DATASET RECORDS
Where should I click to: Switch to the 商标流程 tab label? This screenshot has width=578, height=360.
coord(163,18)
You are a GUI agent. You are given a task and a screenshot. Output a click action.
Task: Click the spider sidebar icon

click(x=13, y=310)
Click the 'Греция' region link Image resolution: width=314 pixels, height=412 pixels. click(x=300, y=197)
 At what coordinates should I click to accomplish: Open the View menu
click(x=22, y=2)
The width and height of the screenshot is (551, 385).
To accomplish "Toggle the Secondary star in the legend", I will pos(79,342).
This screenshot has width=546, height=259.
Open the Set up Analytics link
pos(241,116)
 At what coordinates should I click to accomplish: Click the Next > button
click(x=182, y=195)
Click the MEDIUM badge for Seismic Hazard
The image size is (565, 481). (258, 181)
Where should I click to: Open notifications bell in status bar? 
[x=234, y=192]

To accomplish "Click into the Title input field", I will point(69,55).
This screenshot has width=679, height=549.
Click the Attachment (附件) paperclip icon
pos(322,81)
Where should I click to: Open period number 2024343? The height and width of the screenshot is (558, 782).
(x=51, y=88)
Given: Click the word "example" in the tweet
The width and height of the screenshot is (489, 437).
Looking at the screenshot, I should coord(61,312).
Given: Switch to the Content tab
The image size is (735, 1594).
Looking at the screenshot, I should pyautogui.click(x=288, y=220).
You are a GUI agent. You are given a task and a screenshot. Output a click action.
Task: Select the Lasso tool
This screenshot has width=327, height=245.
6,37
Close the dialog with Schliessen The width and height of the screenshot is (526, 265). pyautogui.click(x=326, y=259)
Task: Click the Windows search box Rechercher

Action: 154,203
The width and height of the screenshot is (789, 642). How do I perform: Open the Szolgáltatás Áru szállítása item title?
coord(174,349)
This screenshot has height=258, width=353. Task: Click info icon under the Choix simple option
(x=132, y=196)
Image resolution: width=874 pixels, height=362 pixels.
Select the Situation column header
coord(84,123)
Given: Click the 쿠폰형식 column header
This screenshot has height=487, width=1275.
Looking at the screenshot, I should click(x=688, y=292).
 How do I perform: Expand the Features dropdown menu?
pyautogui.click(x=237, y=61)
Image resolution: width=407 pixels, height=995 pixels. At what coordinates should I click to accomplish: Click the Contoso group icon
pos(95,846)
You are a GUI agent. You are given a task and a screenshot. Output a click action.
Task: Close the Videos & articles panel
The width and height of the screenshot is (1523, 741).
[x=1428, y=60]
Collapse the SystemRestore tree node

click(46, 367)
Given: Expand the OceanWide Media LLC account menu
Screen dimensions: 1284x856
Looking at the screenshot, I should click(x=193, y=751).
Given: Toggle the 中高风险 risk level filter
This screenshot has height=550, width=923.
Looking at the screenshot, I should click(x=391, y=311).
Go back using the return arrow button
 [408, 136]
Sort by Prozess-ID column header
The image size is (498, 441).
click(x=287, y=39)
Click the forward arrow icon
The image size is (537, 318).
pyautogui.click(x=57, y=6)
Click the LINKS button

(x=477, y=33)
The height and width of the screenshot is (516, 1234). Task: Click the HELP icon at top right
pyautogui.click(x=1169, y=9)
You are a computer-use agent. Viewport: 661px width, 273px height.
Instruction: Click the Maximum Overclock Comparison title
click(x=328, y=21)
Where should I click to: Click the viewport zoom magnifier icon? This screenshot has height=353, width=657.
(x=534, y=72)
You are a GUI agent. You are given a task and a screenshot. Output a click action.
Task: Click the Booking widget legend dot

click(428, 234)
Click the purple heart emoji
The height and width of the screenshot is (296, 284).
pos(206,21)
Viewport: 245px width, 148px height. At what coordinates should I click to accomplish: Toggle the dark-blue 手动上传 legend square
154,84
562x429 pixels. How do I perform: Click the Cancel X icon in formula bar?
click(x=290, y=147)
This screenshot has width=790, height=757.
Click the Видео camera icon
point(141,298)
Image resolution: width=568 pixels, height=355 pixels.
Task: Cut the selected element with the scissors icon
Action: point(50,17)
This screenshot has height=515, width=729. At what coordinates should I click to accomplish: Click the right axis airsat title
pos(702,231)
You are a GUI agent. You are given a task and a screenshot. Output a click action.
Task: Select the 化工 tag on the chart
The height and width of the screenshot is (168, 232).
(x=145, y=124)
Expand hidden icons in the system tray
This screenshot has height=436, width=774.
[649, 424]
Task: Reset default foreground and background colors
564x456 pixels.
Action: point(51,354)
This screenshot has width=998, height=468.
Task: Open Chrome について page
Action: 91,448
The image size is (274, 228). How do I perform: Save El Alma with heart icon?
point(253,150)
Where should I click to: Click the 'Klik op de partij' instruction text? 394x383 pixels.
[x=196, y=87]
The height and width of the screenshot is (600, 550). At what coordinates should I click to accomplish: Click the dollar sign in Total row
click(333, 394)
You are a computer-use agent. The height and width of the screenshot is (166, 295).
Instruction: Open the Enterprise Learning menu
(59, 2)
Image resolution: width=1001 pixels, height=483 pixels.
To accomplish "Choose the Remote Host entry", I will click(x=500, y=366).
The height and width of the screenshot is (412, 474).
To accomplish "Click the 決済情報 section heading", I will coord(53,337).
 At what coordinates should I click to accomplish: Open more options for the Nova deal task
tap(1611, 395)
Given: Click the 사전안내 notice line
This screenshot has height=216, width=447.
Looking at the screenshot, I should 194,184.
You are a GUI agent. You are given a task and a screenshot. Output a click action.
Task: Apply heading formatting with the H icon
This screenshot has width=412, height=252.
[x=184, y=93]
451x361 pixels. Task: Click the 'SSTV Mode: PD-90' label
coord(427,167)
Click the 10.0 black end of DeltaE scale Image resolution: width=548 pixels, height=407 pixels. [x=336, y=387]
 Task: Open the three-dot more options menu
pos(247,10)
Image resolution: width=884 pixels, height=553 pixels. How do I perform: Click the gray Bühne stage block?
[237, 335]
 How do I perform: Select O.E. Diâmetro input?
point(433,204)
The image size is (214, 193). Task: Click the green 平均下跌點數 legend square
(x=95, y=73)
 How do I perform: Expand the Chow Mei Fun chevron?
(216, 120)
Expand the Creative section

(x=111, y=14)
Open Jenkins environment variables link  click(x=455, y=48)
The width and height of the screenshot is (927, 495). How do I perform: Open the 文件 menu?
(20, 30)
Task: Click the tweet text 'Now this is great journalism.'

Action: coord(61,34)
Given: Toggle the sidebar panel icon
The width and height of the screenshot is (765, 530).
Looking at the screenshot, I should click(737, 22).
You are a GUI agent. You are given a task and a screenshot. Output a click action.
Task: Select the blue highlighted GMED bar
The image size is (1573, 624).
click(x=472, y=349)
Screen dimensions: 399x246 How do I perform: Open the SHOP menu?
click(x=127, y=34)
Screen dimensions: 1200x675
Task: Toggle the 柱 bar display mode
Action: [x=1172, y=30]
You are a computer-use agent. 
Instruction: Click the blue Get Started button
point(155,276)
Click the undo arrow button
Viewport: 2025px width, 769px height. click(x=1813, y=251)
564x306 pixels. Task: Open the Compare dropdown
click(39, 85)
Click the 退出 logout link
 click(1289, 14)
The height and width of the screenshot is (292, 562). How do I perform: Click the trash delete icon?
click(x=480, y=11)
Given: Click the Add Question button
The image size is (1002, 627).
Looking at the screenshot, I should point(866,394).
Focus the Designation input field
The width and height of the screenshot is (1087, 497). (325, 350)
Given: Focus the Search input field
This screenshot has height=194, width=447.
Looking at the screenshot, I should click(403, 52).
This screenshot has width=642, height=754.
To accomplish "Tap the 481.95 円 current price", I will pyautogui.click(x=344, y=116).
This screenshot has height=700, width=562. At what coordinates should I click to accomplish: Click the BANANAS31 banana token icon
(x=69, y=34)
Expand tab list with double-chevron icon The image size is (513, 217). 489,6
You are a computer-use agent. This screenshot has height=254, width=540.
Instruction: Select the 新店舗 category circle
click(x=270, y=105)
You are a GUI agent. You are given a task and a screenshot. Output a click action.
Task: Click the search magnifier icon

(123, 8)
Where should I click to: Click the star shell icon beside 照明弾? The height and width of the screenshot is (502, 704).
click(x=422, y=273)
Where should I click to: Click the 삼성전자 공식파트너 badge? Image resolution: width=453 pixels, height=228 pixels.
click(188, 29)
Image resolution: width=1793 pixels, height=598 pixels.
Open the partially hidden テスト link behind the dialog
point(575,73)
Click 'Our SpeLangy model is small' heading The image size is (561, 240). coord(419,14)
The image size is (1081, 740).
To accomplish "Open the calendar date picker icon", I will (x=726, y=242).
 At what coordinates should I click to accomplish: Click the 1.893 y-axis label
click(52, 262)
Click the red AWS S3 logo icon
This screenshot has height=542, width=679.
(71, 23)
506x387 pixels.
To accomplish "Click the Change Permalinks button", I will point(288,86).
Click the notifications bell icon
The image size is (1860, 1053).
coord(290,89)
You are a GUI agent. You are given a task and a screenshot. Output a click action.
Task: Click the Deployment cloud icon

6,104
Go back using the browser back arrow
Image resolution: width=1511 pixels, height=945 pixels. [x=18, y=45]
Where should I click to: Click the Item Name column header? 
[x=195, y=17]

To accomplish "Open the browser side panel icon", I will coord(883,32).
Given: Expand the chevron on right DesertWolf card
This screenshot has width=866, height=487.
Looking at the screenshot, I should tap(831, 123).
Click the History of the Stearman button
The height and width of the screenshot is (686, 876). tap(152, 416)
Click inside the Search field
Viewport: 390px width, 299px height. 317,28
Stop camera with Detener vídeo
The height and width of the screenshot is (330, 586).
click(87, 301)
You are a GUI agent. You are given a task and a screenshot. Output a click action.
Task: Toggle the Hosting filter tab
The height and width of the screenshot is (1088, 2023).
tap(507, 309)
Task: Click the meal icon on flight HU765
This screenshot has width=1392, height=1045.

WORK INSTRUCTIONS
From the listing above, pick out each line where the word "Close" appears.

RESPONSE
Close the dialog with Schliessen The width and height of the screenshot is (526, 265). pyautogui.click(x=326, y=259)
Task: Close the Videos & articles panel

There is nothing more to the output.